Ferrari logo

Courses

La Ferrari 637 : construite pour remporter les 500 miles d’Indianapolis

En 1986, Enzo Ferrari annonça qu’il quittait la F1 pour participer au championnat américain CART. Pour ce faire, il dut construire un engin unique
Texte – Ross Brown

Alors que la série IndyCar 2021 touche à sa fin sur le splendide circuit californien de l’Acura Grand Prix of Long Beach, il convient de se remémorer l’époque  Ferrari faillit abandonner la F1 pour disputer le championnat américain CART.

Pour comprendre pourquoi Ferrari menaça de renoncer à ses ambitions en F1, il faut d’abord se plonger dans le contexte des courses durant la décennie turbo du siècle dernier. 

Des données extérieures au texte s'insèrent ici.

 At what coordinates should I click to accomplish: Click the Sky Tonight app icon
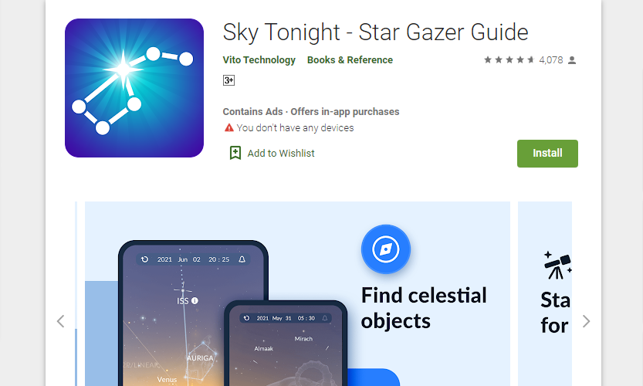[134, 88]
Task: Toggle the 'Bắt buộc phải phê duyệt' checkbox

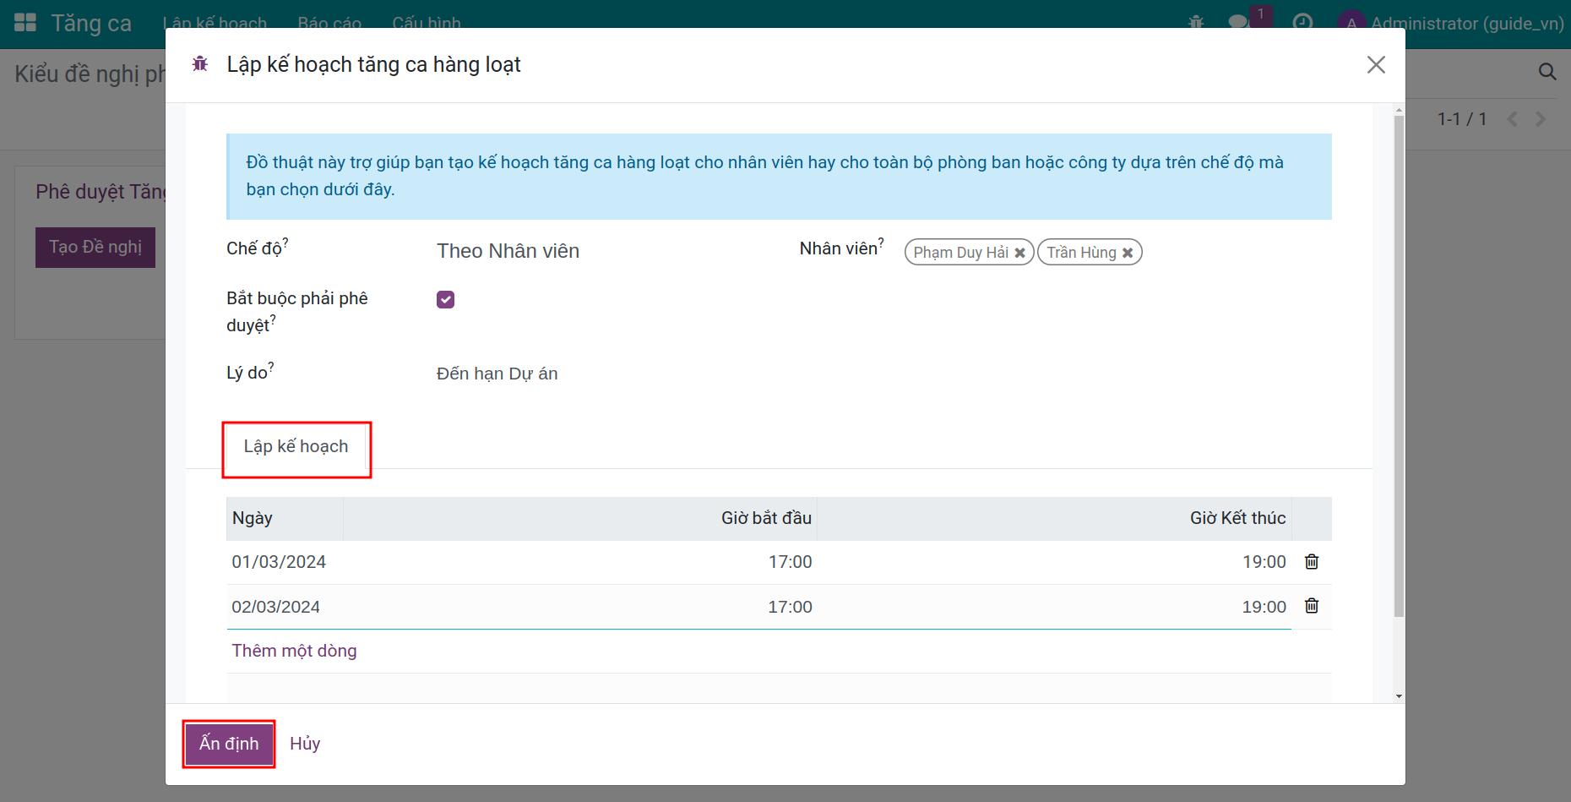Action: point(445,300)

Tout a commencé en 1978, au Grand Prix des États-Unis, lorsque Jean-Pierre Jabouille de l’écurie Renault devient le premier pilote à terminer une course dans une voiture à moteur turbocompressé, franchissant ainsi la ligne d’arrivée en quatrième position à bord de sa RS01. Ce résultat allait tout changer : l’ère du turbo venait de naître. 

 


 

S’appuyant sur la CART March 85C de l’écurie TrueSports comme point de départ, la 637 s’est montrée instantanément compétitive et, bien sûr, très rapide


Au début de la saison 1986, toutes les voitures de la grille étaient équipées d’un moteur turbocompressé. L’extraordinaire puissance déployée par ces engins avait attiré l’attention de la FIA (Fédération Internationale de l’Automobile) qui prévoyait d’introduire un grand nombre de nouvelles règles, y compris l’interdiction des turbos en faveur des moteurs atmosphériques à huit cylindres. 

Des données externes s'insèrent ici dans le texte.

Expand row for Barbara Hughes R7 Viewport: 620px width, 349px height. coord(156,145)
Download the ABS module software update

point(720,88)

Mécontent de cette nouvelle, Enzo Ferrari fit une annonce qui choqua le monde des courses : si la FIA refuse de négocier, Ferrari quittera totalement la F1 au profit du championnat américain CART.

Nombreux ont été ceux, y compris la FIA, qui ont interprété la nouvelle comme un simple stratagème destiné à forcer une remise en question des règlements proposés pour la F1 ; peu l’ont donc prise au sérieux.  


Pour tester la Ferrari 637 en 1986, Ferrari s’adressa à son pilote F1 Michele Alboreto, qui avait défié Alain Prost pour le titre l’année précédente

Pourtant Ferrari était suffisamment sérieux pour envoyer son directeur sportif, Marco Piccinini, aux États-Unis afin de mieux comprendre le championnat et de rencontrer les organisateurs ainsi que les équipes concurrentes. Ferrari décida que pour pouvoir courir à un niveau compétitif, elle devrait collaborer avec une équipe CART existante, au moins pour la première saison. TrueSports, l’écurie dirigée par le pilote Bobby Rahal, fut choisie. 

De retour à Maranello, une équipe top secret sous la houlette d’un jeune ingénieur autrichien, Gustav Brunner, prit possession de la monoplace March 85C de Rahal et commença immédiatement les essais sur le circuit privé de Ferrari à Fiorano (sur piste et en soufflerie), afin de mieux cerner les performances et l’aérodynamisme de la CART. Tout comme Piccinini, Brunner se rendit aux États-Unis pour assister aux essais, aux courses et, bien sûr, à l’épreuve principale, les 500 miles d’Indianapolis. 




Propulsée par un moteur V8 turbocompressé de 2,6 litres, la dernière 637 s’est avérée trop forte pour la FIA, qui voulait que Ferrari reste en F1

En septembre 1986, le V8 637 turbocompressé était prêt pour les essais sur piste. Ferrari confia à Michele Alboreto, son pilote F1 de l’époque, les essais de la voiture. Radicalement différente des autres voitures CART, la 637 connut un succès immédiat, se révélant à la fois compétitive et, surtout, incroyablement rapide. 


Comme on pouvait s’y attendre, l’annonce d’une nouvelle Ferrari prête pour le CART circula rapidement, d’autant plus qu’Enzo avait invité un membre de la presse internationale à assister aux essais. La FIA prit alors conscience que la Scuderia n’était pas à prendre à la légère. 


Le plan d’Enzo fonctionna, car la FIA finit par autoriser les turbos pour deux saisons supplémentaires. En conséquence, Ferrari déclara qu’elle s’engageait pleinement à poursuivre sa carrière en F1 : tous les projets CART ont été mis en veilleuse. Cela marqua la fin de la courte mais passionnante histoire de la Ferrari 637.